TASK PROMPT: Omit the images, then print each record below exactly as it reads.

EXERCISE MATERIALS:
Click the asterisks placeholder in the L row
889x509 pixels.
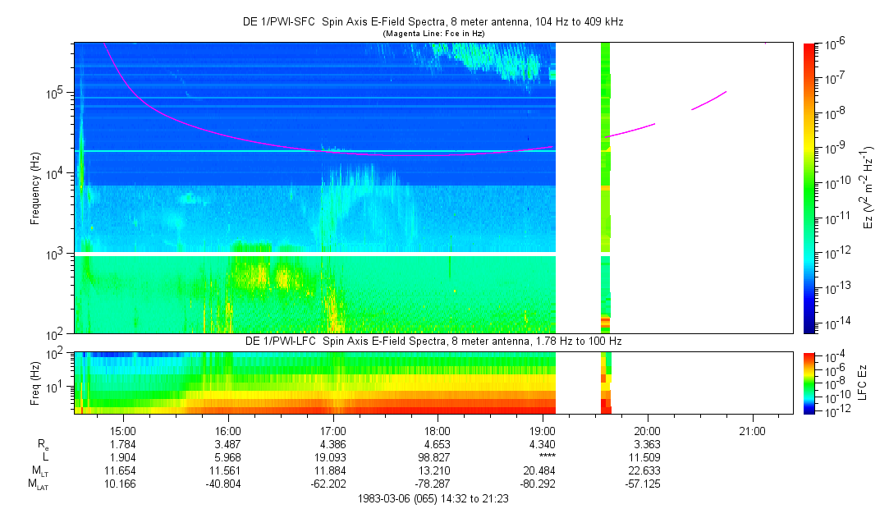[x=543, y=457]
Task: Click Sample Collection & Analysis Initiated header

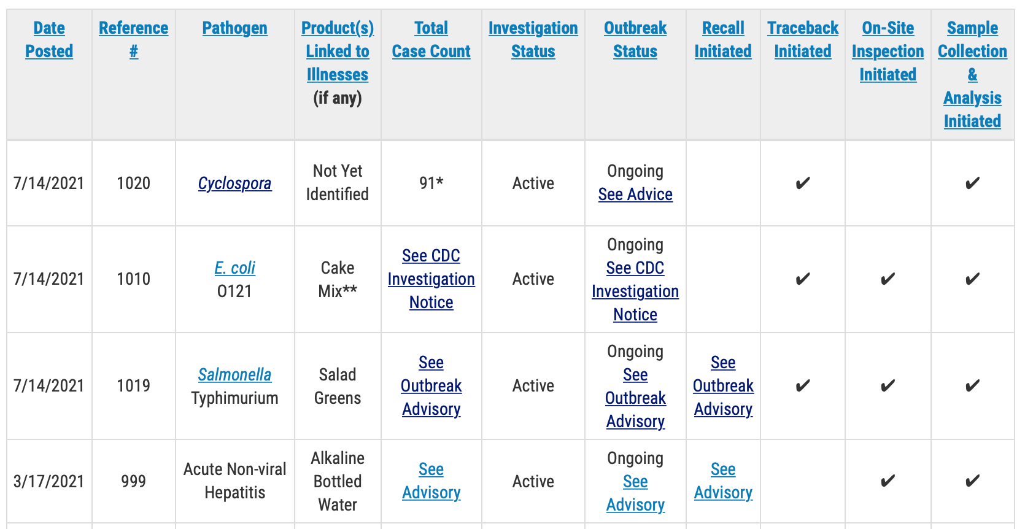Action: [x=972, y=74]
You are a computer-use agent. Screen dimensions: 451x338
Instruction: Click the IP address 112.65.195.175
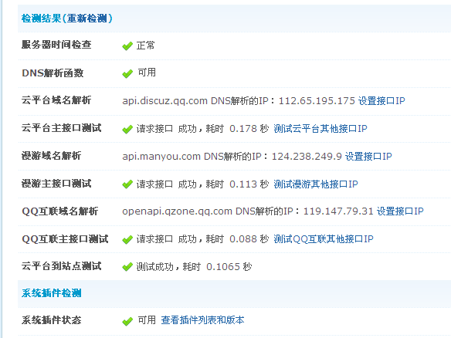point(317,101)
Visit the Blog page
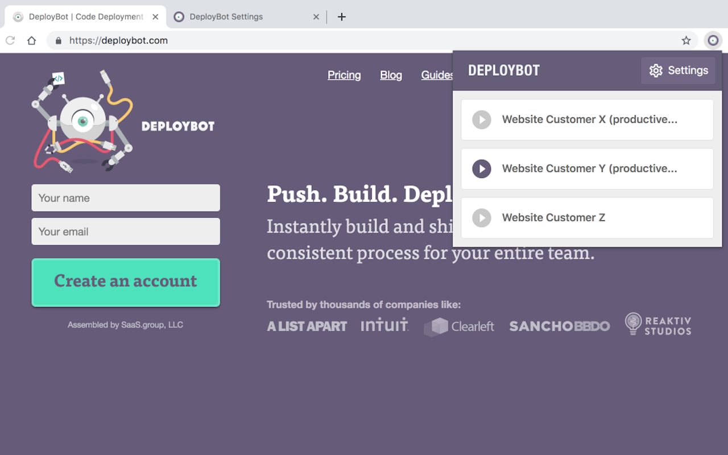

SOLVED EXERCISE:
Click the asterisks placeholder in the L row
889x509 pixels.
[x=543, y=457]
Task: Click Sample Collection & Analysis Initiated header

Action: [x=972, y=74]
You are a computer-use agent. Screen dimensions: 451x338
Instruction: Click the IP address 112.65.195.175
point(317,101)
Visit the Blog page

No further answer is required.